- [WHAT IS NEEDED]:
The data that follows should be copied out exactly.

- [WORKING DATA]:

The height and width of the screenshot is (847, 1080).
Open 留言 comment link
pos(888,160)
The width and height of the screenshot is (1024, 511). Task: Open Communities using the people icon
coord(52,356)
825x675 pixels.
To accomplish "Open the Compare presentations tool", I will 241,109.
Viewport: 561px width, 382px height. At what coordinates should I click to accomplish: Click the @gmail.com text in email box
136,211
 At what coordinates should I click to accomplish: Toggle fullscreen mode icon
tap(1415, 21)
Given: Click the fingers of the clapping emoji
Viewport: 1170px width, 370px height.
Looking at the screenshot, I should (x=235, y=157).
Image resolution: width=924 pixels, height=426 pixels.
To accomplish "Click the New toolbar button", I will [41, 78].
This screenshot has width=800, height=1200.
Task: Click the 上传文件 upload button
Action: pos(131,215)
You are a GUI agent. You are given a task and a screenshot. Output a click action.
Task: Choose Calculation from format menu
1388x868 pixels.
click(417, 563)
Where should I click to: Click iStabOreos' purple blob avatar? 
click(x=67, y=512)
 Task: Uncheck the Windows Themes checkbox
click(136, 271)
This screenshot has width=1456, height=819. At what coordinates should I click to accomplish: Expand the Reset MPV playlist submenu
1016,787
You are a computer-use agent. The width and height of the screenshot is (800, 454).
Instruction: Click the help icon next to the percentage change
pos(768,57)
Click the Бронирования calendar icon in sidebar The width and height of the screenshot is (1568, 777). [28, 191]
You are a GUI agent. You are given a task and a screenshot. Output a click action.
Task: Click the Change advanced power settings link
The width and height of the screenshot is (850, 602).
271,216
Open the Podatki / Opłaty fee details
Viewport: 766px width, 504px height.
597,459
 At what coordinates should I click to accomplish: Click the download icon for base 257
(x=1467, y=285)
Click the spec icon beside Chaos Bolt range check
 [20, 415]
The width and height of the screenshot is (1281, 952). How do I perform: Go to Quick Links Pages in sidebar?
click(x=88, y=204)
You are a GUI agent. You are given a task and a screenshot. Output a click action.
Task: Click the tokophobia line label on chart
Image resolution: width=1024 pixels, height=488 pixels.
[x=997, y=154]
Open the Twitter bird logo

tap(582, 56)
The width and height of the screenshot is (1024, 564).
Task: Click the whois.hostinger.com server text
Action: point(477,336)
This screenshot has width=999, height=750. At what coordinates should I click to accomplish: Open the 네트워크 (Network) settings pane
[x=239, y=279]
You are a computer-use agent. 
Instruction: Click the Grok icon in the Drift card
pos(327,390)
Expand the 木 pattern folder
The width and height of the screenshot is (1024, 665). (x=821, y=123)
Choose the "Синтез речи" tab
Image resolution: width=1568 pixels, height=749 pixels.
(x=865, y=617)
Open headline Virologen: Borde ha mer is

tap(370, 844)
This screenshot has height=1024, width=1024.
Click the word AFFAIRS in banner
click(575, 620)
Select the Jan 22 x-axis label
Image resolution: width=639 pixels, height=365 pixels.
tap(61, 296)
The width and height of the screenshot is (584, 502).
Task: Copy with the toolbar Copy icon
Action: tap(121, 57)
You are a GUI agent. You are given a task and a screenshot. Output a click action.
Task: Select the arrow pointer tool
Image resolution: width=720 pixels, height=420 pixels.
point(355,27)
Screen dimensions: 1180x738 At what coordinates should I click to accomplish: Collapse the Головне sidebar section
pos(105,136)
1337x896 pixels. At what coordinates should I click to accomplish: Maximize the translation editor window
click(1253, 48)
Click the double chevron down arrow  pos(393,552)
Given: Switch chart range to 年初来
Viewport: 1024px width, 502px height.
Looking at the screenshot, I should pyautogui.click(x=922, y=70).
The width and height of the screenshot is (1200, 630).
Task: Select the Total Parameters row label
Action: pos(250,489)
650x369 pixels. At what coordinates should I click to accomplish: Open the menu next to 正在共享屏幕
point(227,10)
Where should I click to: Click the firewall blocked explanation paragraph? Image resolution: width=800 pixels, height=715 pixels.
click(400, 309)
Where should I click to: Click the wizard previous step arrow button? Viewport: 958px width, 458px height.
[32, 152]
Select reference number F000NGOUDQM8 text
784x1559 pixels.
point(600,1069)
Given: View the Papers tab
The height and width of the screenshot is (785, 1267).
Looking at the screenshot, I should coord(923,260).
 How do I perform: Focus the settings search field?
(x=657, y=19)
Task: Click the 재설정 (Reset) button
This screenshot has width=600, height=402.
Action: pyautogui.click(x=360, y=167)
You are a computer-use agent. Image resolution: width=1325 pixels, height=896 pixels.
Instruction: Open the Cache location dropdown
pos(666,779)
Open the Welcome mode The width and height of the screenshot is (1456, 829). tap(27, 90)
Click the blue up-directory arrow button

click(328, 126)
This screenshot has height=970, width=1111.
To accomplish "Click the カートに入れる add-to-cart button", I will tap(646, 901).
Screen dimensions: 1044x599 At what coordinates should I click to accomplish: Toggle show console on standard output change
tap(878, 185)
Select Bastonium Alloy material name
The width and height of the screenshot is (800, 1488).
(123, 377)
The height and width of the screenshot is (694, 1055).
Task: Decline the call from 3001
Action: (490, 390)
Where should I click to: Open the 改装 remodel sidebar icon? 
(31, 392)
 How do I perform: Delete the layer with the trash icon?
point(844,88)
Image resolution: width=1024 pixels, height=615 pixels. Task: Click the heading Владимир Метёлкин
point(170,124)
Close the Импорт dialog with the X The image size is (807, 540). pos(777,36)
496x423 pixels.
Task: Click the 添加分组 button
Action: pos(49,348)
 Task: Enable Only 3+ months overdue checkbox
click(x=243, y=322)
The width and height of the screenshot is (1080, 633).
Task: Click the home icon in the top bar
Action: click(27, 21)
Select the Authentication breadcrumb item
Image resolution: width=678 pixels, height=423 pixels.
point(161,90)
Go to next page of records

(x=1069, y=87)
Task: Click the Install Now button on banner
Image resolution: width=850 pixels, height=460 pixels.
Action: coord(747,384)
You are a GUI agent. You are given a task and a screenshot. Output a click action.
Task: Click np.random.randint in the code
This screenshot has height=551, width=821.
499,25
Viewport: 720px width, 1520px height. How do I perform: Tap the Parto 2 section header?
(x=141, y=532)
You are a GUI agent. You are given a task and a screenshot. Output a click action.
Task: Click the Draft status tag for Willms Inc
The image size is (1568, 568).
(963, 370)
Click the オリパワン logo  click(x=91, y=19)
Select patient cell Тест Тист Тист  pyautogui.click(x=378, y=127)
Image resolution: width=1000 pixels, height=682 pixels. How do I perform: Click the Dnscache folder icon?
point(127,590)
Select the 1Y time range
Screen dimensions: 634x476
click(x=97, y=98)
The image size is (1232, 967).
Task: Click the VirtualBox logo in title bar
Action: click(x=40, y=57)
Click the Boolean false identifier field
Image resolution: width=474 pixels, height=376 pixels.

- [YOUR RESPONSE]:
The height and width of the screenshot is (847, 1080).
Open 留言 comment link
pos(888,160)
The width and height of the screenshot is (1024, 511). Task: Open Communities using the people icon
coord(52,356)
825x675 pixels.
To accomplish "Open the Compare presentations tool", I will 241,109.
Viewport: 561px width, 382px height. At what coordinates should I click to accomplish: Click the @gmail.com text in email box
136,211
 At what coordinates should I click to accomplish: Toggle fullscreen mode icon
tap(1415, 21)
Given: Click the fingers of the clapping emoji
Viewport: 1170px width, 370px height.
Looking at the screenshot, I should (x=235, y=157).
Image resolution: width=924 pixels, height=426 pixels.
To accomplish "Click the New toolbar button", I will [41, 78].
This screenshot has width=800, height=1200.
Task: Click the 上传文件 upload button
Action: pos(131,215)
You are a GUI agent. You are given a task and a screenshot. Output a click action.
Task: Choose Calculation from format menu
1388x868 pixels.
click(417, 563)
Where should I click to: Click iStabOreos' purple blob avatar? 
click(x=67, y=512)
 Task: Uncheck the Windows Themes checkbox
click(136, 271)
This screenshot has width=1456, height=819. At what coordinates should I click to accomplish: Expand the Reset MPV playlist submenu
1016,787
You are a computer-use agent. The width and height of the screenshot is (800, 454).
Instruction: Click the help icon next to the percentage change
pos(768,57)
Click the Бронирования calendar icon in sidebar The width and height of the screenshot is (1568, 777). [28, 191]
You are a GUI agent. You are given a task and a screenshot. Output a click action.
Task: Click the Change advanced power settings link
The width and height of the screenshot is (850, 602).
271,216
Open the Podatki / Opłaty fee details
Viewport: 766px width, 504px height.
597,459
 At what coordinates should I click to accomplish: Click the download icon for base 257
(x=1467, y=285)
Click the spec icon beside Chaos Bolt range check
 [20, 415]
The width and height of the screenshot is (1281, 952). How do I perform: Go to Quick Links Pages in sidebar?
click(x=88, y=204)
You are a GUI agent. You are given a task and a screenshot. Output a click action.
Task: Click the tokophobia line label on chart
Image resolution: width=1024 pixels, height=488 pixels.
[x=997, y=154]
Open the Twitter bird logo

tap(582, 56)
The width and height of the screenshot is (1024, 564).
Task: Click the whois.hostinger.com server text
Action: point(477,336)
This screenshot has width=999, height=750. At what coordinates should I click to accomplish: Open the 네트워크 (Network) settings pane
[x=239, y=279]
You are a computer-use agent. 
Instruction: Click the Grok icon in the Drift card
pos(327,390)
Expand the 木 pattern folder
The width and height of the screenshot is (1024, 665). (x=821, y=123)
Choose the "Синтез речи" tab
Image resolution: width=1568 pixels, height=749 pixels.
(x=865, y=617)
Open headline Virologen: Borde ha mer is

tap(370, 844)
This screenshot has height=1024, width=1024.
Click the word AFFAIRS in banner
click(575, 620)
Select the Jan 22 x-axis label
Image resolution: width=639 pixels, height=365 pixels.
tap(61, 296)
The width and height of the screenshot is (584, 502).
Task: Copy with the toolbar Copy icon
Action: tap(121, 57)
You are a GUI agent. You are given a task and a screenshot. Output a click action.
Task: Select the arrow pointer tool
Image resolution: width=720 pixels, height=420 pixels.
point(355,27)
Screen dimensions: 1180x738 At what coordinates should I click to accomplish: Collapse the Головне sidebar section
pos(105,136)
1337x896 pixels. At what coordinates should I click to accomplish: Maximize the translation editor window
click(1253, 48)
Click the double chevron down arrow  pos(393,552)
Given: Switch chart range to 年初来
Viewport: 1024px width, 502px height.
Looking at the screenshot, I should pyautogui.click(x=922, y=70).
The width and height of the screenshot is (1200, 630).
Task: Select the Total Parameters row label
Action: pos(250,489)
650x369 pixels. At what coordinates should I click to accomplish: Open the menu next to 正在共享屏幕
point(227,10)
Where should I click to: Click the firewall blocked explanation paragraph? Image resolution: width=800 pixels, height=715 pixels.
click(400, 309)
Where should I click to: Click the wizard previous step arrow button? Viewport: 958px width, 458px height.
[32, 152]
Select reference number F000NGOUDQM8 text
784x1559 pixels.
point(600,1069)
Given: View the Papers tab
The height and width of the screenshot is (785, 1267).
Looking at the screenshot, I should coord(923,260).
 How do I perform: Focus the settings search field?
(x=657, y=19)
Task: Click the 재설정 (Reset) button
This screenshot has width=600, height=402.
Action: pyautogui.click(x=360, y=167)
You are a computer-use agent. Image resolution: width=1325 pixels, height=896 pixels.
Instruction: Open the Cache location dropdown
pos(666,779)
Open the Welcome mode The width and height of the screenshot is (1456, 829). tap(27, 90)
Click the blue up-directory arrow button

click(328, 126)
This screenshot has height=970, width=1111.
To accomplish "Click the カートに入れる add-to-cart button", I will tap(646, 901).
Screen dimensions: 1044x599 At what coordinates should I click to accomplish: Toggle show console on standard output change
tap(878, 185)
Select Bastonium Alloy material name
The width and height of the screenshot is (800, 1488).
(123, 377)
The height and width of the screenshot is (694, 1055).
Task: Decline the call from 3001
Action: (490, 390)
Where should I click to: Open the 改装 remodel sidebar icon? 
(31, 392)
 How do I perform: Delete the layer with the trash icon?
point(844,88)
Image resolution: width=1024 pixels, height=615 pixels. Task: Click the heading Владимир Метёлкин
point(170,124)
Close the Импорт dialog with the X The image size is (807, 540). pos(777,36)
496x423 pixels.
Task: Click the 添加分组 button
Action: pos(49,348)
 Task: Enable Only 3+ months overdue checkbox
click(x=243, y=322)
The width and height of the screenshot is (1080, 633).
Task: Click the home icon in the top bar
Action: click(27, 21)
Select the Authentication breadcrumb item
Image resolution: width=678 pixels, height=423 pixels.
point(161,90)
Go to next page of records

(x=1069, y=87)
Task: Click the Install Now button on banner
Image resolution: width=850 pixels, height=460 pixels.
Action: coord(747,384)
You are a GUI agent. You are given a task and a screenshot. Output a click action.
Task: Click np.random.randint in the code
This screenshot has height=551, width=821.
499,25
Viewport: 720px width, 1520px height. How do I perform: Tap the Parto 2 section header?
(x=141, y=532)
You are a GUI agent. You are given a task and a screenshot. Output a click action.
Task: Click the Draft status tag for Willms Inc
The image size is (1568, 568).
(963, 370)
Click the オリパワン logo  click(x=91, y=19)
Select patient cell Тест Тист Тист  pyautogui.click(x=378, y=127)
Image resolution: width=1000 pixels, height=682 pixels. How do I perform: Click the Dnscache folder icon?
point(127,590)
Select the 1Y time range
Screen dimensions: 634x476
click(x=97, y=98)
The image size is (1232, 967).
Task: Click the VirtualBox logo in title bar
Action: click(x=40, y=57)
Click the Boolean false identifier field
Image resolution: width=474 pixels, height=376 pixels.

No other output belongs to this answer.